From SABR member Alan Nathan at The Physics of Baseball on October 23, 2012:

During Game 7 of the 2012 NLCS, October 22, 2012, Hunter Pence came to bat for the Giants with the bases loaded, nobody out, in the bottom of the third. He hit a grounder to the left side, normally a tailor-made double play. Now take a look at the two video clips shown below. In the first clip, we see a wide shot showing that the Cards shortstop Pete Kozma initially moved to his right, then recovered to move to his left but just out of reach of the ball. In the second clip, we see a high-speed video of the ball-bat impact, which is one of the most remarkable events I have ever seen. With the initial impact near the center of the bat, the bat breaks and the ball comes slowly off the bat.
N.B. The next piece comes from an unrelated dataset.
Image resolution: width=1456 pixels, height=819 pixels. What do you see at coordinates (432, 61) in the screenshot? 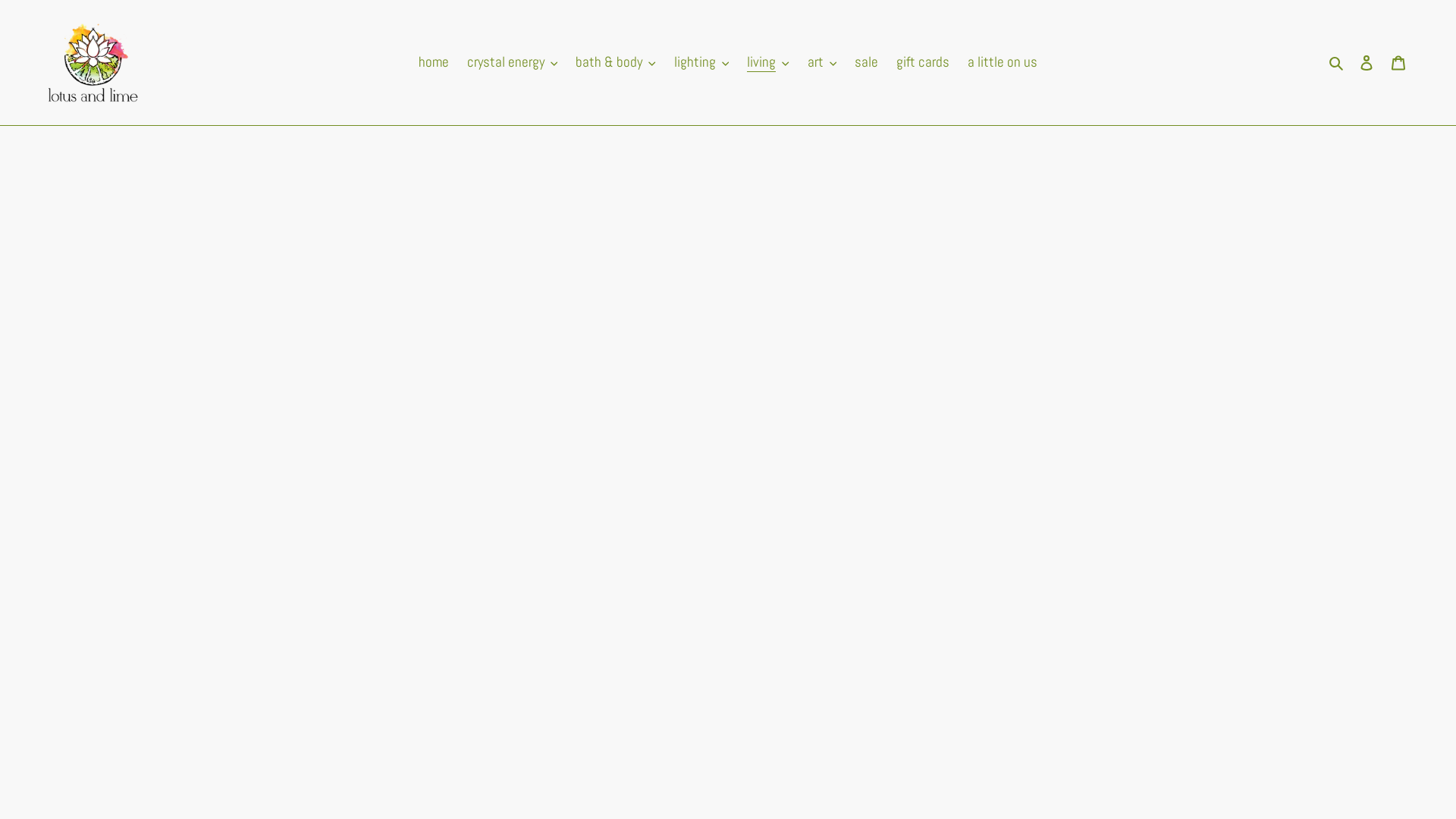
I see `'home'` at bounding box center [432, 61].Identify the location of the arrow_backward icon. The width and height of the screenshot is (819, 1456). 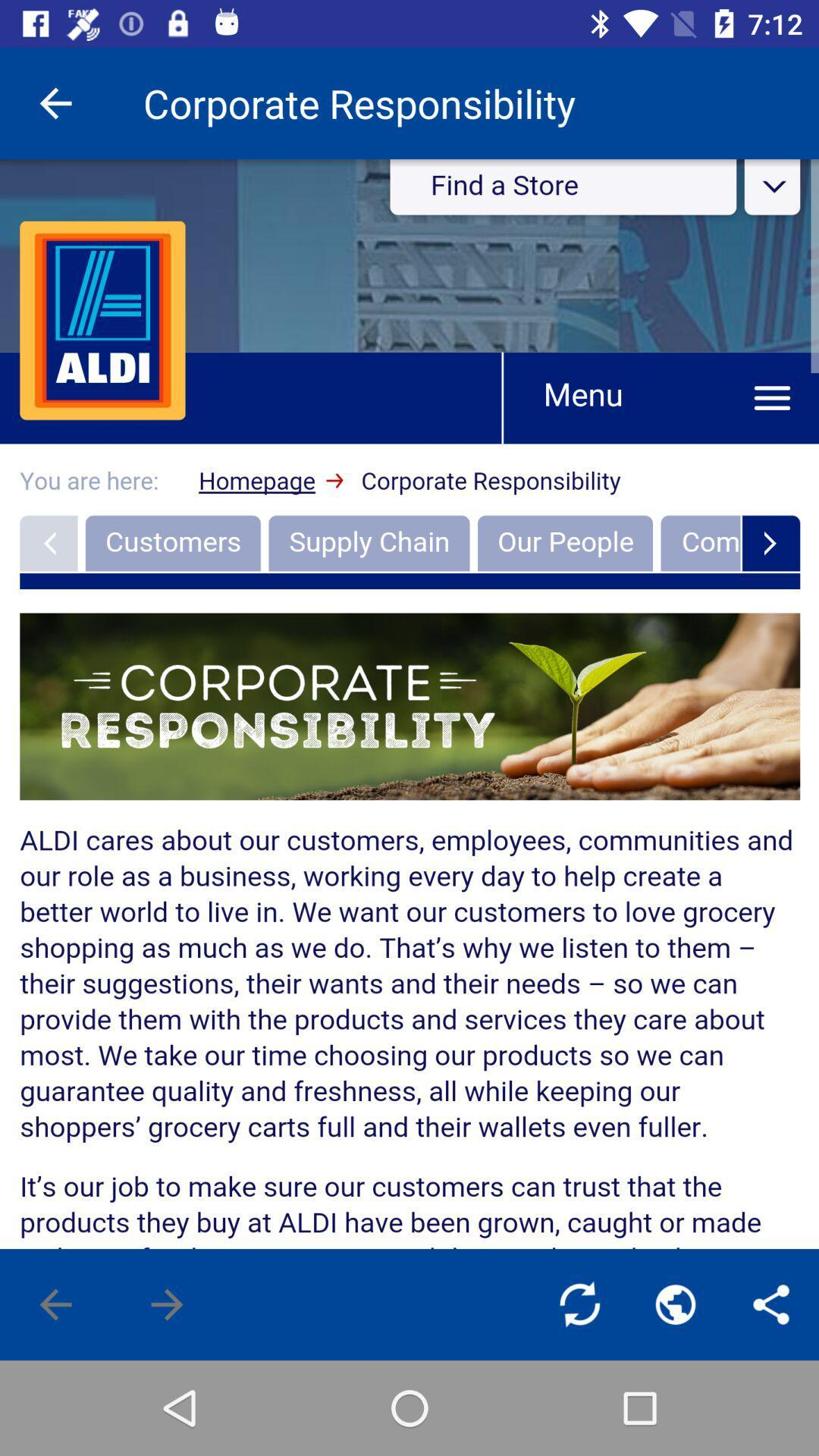
(55, 1304).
Meanwhile, the bat continues to rotate, catches up and impacts the ball a second and third time before the ball finally exits to the playing field with lots of sidespin on it. It is the sidespin that leads to the slicing action in the trajectory that takes it just out of the reach of Kozma. As you might imagine, there is a lot of physics contained in this play, and I want to explore some of it in this article.

So, let’s try to pick apart what happened, highlighing what I consider the interesting physics. The ball hits initially off a region close to the center of the bat, where the vibrational amplitude for the lowest-frequency (“fundamental”) vibrational mode is large. The resulting large-amplitude vibration breaks the bat.